Tim Hortons has made a new addition to its marketing leadership, hiring Jason Cassidy as head of marketing strategy and category management.
In his new role, Cassidy will be in charge of the strategic development of marketing programs in Canada, leading 12 people across the QSR’s category management, calendar lead and consumer insights teams.
“During these unprecedented times, we know Jason will help ensure Canadians from coast to coast to coast feel connected to the values that have made Tim Hortons an iconic brand in this country, as we continue to share the best of Canada with every community we serve,” a spokesperson told strategy in a statement. A similar role at Tim Hortons was previously filled by Markus Sturm, who was promoted to head of finance and retail earlier this year.

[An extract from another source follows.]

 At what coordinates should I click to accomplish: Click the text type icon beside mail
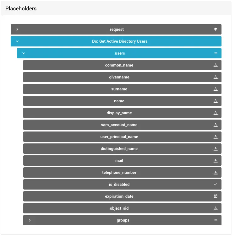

Cassidy joins after almost three years at Yum Brands, where he was made director of marketing for KFC Canada in July. Prior to that move, he held a similar role leading marketing for Pizza Hut Canada.
“[Tim Hortons] serves comfort and convenience to more than 4,000 communities. It’s synonymous with Canada and is practically part of our DNA. It’s an iconic brand that touches so many Canadians on a daily basis. It is a turnaround story that I want to be a part of,” Cassidy wrote in a LinkedIn post announcing his move.
Cassidy’s hiring is the second marketing leader Tim Hortons has added to its team this year. In January, Tim Hortons hired Hope Bagozzi – formerly of McDonald’s Canada, where she led the national marketing team – as its new global CMO, replacing Paloma Azulay, who had been moved by Restaurant Brands International into the same role at Popeyes.
Despite its status as an iconic Canadian coffee chain, Tim Hortons has been facing struggles as of late, including slipping sales amid a global expansion, underwhelming returns on its annual Roll Up The Rim contest and disputes with franchisees resulting in hits to its standing with the public. In March, the COVID-19 pandemic brought another reputation hit, as some individual franchise owners were requiring staff to provide a doctor’s note in order to receive paid sick leave.
However, on Tuesday, it was announced that Tim Hortons’ parent company Restaurant Brands International, would not be applying for the federal government’s 75% wage subsidy for its corporate staff, adding that big businesses aren’t the ideal focus for the funding and saying that franchisees, frontline restaurant workers and other small businesses should be the focus of support.